O'Toole, the Hopkins professor, is also a program officer for the Open Society Institute, and in that capacity conducted a study this summer in which medical students interviewed 274 patients at health clinics in Baltimore.
The study found that 46 percent of those interviewed had medical bills they couldn't pay. The average reported medical debt was $3,409, nearly half the average $7,864 annual income of those surveyed. Of those with debt, four in five reported having been contacted by a collection agency.
Another problem for those on revolving-door coverage -- Tessmer, Cole and Campbell all said they had experienced it -- involves paperwork processed by the Health and Social Services departments.
Campbell, who submitted a printout of more than $3,000 worth of Hopkins bills to Social Services on June 18, said he got a letter Aug. 8 saying he hadn't documented his medical costs.
"I'll get another printout and take it up there," he said. "I just got to keep on pushing. But this is two months I've been without my medicine, and it makes my health worse."
He's now turned to Legal Aid to help him press his eligibility case.
Each person has tried to navigate the system, and each has found some programs to help. But each program comes with its own limitations and complications.
Cole was moved from one federal disability program, which was paying him $552 a month, to another, which pays $782. But the extra money triggered a crisis -- under the first program he automatically qualified for Medicaid; under the second he had to meet a spend-down.
Cole said he tried to buy health insurance through the state's open-enrollment program but was told the policy wouldn't cover his pre-existing heart condition.
Campbell said he gets his insulin from MEDBANK, a nonprofit that distributes free medicines from drug companies.
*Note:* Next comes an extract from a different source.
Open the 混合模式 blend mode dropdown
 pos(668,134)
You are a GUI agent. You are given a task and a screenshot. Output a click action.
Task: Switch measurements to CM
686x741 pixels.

But he hasn't been able to get his other medications that way. He applied for pharmacy assistance, the program that helps Tessmer, but was told his income was too high.
Campbell, who said he has learned about programs through "word of mouth," got on the rolls for Medicare, the federal health insurance program that covers some disabled as well as the elderly. But it requires a 20 percent co-payment for most medical services and doesn't cover prescriptions at all.
Co-payments a burden
Tessmer said her social worker helped her do the paperwork to qualify for the state's pharmacy-assistance program, which lets her get her prescriptions filled for a $5 co-payment. However, with about a dozen prescriptions, she's facing $60 a month in co-payments, which eats up a substantial part of the difference between her $801 disability check and her $530 rent on her Rosedale apartment.
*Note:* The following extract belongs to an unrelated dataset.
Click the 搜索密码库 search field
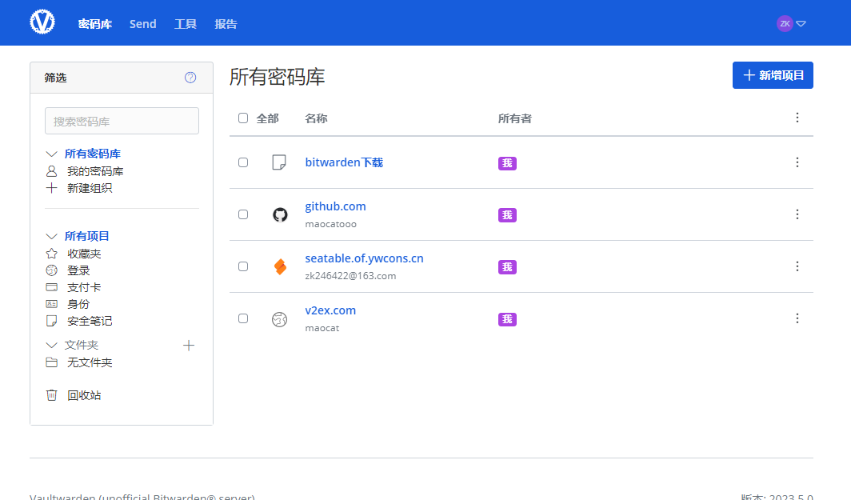122,121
Trying to reduce her rent costs, she is on the waiting list for a Section 8 housing subsidy. She was bumped off the list last year when she was hospitalized, and had to get reinstated. The wait for Section 8 help is generally two to five years, according to J. Peter Sabonis, executive director of the Homeless Persons Representation Project, an expert on aid programs for the poor.
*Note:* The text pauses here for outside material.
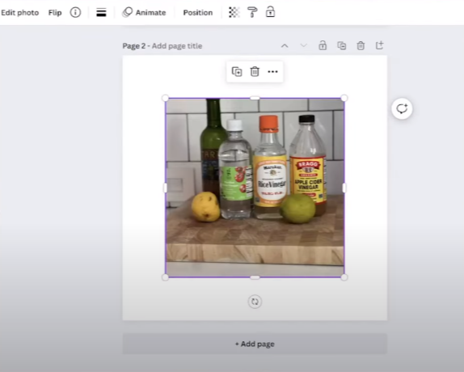Select the copy style paint roller icon
The height and width of the screenshot is (372, 464).
tap(252, 12)
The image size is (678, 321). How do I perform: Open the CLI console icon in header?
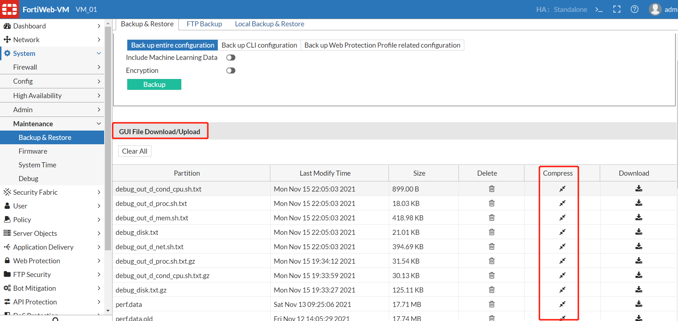coord(599,9)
Tessmer is ineligible for the federal disability programs because of the disability insurance she bought when she was working, according to Sabonis. In any case, the federal disability program that would make her eligible for Medicaid would give her only $545 a month in cash -- not enough to pay her rent and utilities. "So she's health-care rich," Sabonis said, "but she's facing eviction every month."
After hearing about her case, the Health Department found a program that might qualify her for coverage. She said Friday that she has requested an application for that program, but doesn't know for sure if she will qualify.
While there are some clinics that treat the poor and uninsured, O'Toole, who studied the clinics for Open Society Institute, said, "The safety net is primary care. Emergency departments, hospitalizations and specialty care are not typically available from safety net providers."
Said Tessmer: "I try real hard to keep it together and still give my kids a life. I thought I was being smart taking out my disability [insurance policy]. But everywhere you turn around, there's a catch, or a crack that's trapping me."